RECORDS SHOWN

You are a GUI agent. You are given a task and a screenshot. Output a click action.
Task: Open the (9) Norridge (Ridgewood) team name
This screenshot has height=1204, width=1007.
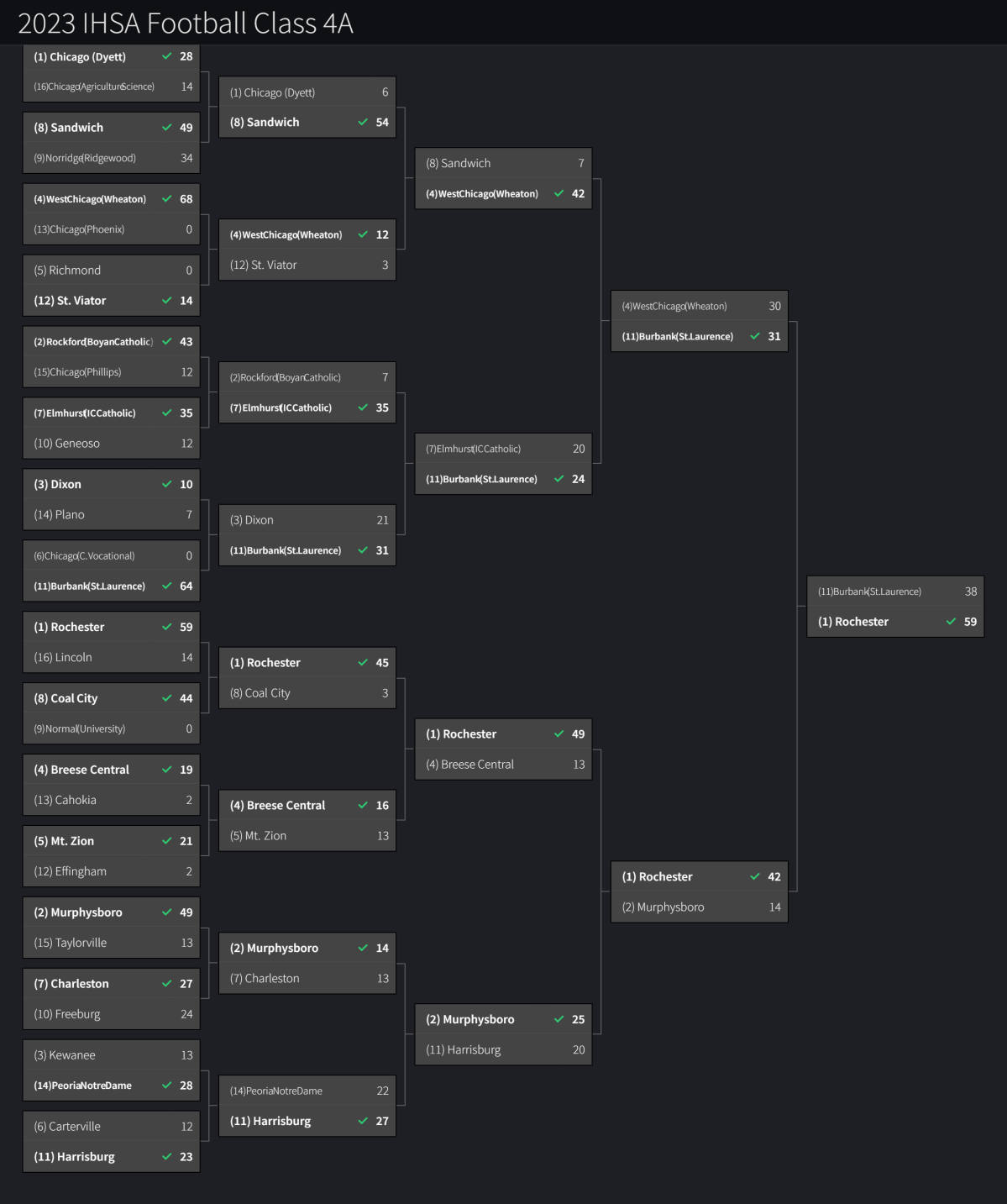pyautogui.click(x=85, y=158)
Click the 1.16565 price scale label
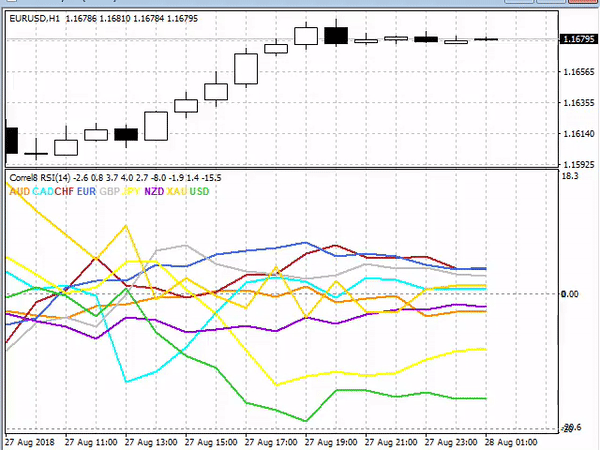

PROBLEM DETAILS
Retype all the entries word for word; the pictures stay out.

SOLVED PROBLEM
You are a GUI agent. You are given a task and a screenshot. Output a click action.
Task: Open the (9) Norridge (Ridgewood) team name
This screenshot has height=1204, width=1007.
pyautogui.click(x=85, y=158)
Click the 1.16565 price scale label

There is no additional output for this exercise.